Le sujet, qui touche à des convictions très intimes, pourrait rallier des députés de gauche et de droite. Dix socialistes, six Constructifs et quatre LR ont signé la tribune de Jean-Louis Touraine. Les soutiens de membre de l'opposition seront essentiels, car sur ce sujet comme pour tous ceux ayant trait à des questions éthiques, la majorité aura liberté de vote en cas d'examen d'un texte. Elle pourrait donc ne pas faire le plein de ses voix.
Reste que ce scénario est d'abord conditionné au feu vert du président. Or Emmanuel Macron n'a pour l'instant jamais fait clairement connaître ses positions sur le sujet. Il y a un an, quelques semaines avant la présidentielle, il déclarait à
La Croix être
" favorable à ce que le débat avance " mais assurait qu'il ne se
" précipiterai - t -
pas pour légiférer ". Le 13 février, il a convié à l'Elysée plusieurs spécialistes de la fin de vie, des représentants des religions, des membres du Comité consultatif national d'éthique pour un dîner de travail autour des questions de bioéthique, à l'issue duquel il s'est bien gardé de dévoiler ses intentions.
La question n'a pourtant eu de cesse de s'inviter dans les premiers mois de son mandat. En septembre 2017 d'abord, avec la médiatisation du combat de l'écrivaine Anne Bert, atteinte d'une pathologie incurable, en faveur d'un droit à décider de sa mort. Puis en janvier, lors du lancement pour six mois des Etats généraux de la bioéthique, dont une importante part des débats sont consacrés à la question de la fin de vie.
Parmi les membres du gouvernement, on se retranche donc derrière la tenue de ce débat, qui se déroulera jusqu'en juillet, pour ne pas s'exprimer sur ce sujet. La ministre de la santé, Agnès Buzyn, a répété à plusieurs reprises qu'elle souhaitait attendre le résultat d'une évaluation sur la façon dont la loi Claeys-Leonetti était appliquée avant d'ouvrir de nouveau ce dossier. Un rapport de l'Inspection générale des affaires sociales (IGAS) est annoncé pour avril.
Climat politiqueDès lors, les élus signataires de la tribune commencent à s'interroger sur ce que pourrait être le calendrier des prochains mois. Selon eux, la question de la fin de vie pourrait être dissociée du menu du projet de loi sur la révision des lois de bioéthique, qui devrait comprendre l'ouverture de la procréation médicalement assistée (PMA) aux couples de femmes. Un texte en principe attendu à l'automne. Ils estiment également peu probable que le gouvernement porte lui-même une loi sur l'euthanasie.
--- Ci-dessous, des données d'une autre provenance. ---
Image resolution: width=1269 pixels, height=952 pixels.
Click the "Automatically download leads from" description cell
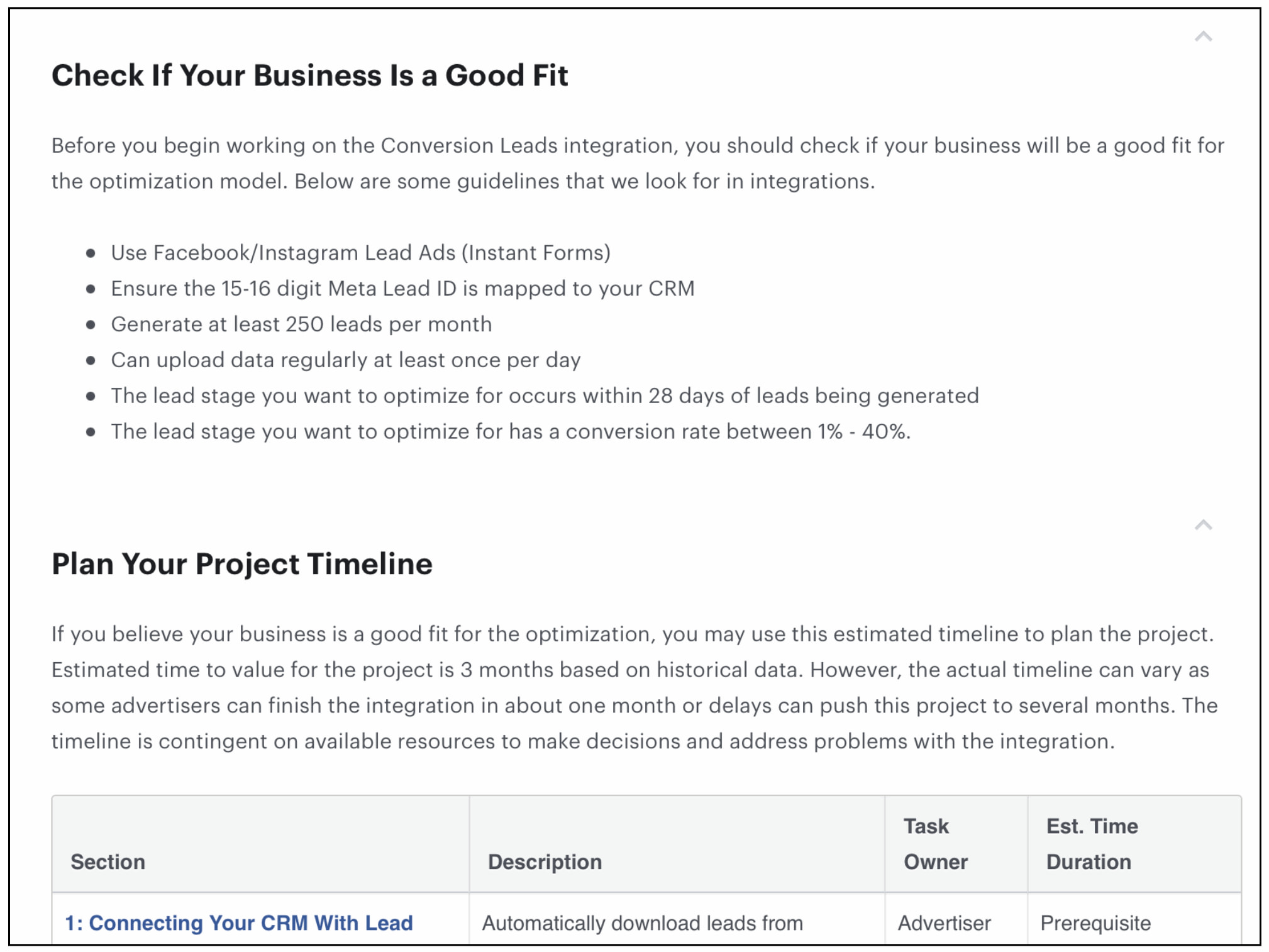tap(643, 922)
Le dépôt d'un texte à part, émanant des députés eux-mêmes, et proposé dans le cadre d'une -niche parlementaire, semble aujourd'hui tenir la corde.
" C'est une décision qui peut être mûre au début de l'été et mise au débat parlementaire pour fin 2018 ou début 2019 ", insiste Jean-Louis Touraine, pour qui
" il ne faut pas attendre la fin de mandat " pour légiférer. Toute la question sera de savoir si Emmanuel Macron laissera vivre une initiative parlementaire à ce sujet. Et si le climat politique dans un an permettra encore à une partie de l'opposition de s'allier à la majorité sur ce texte.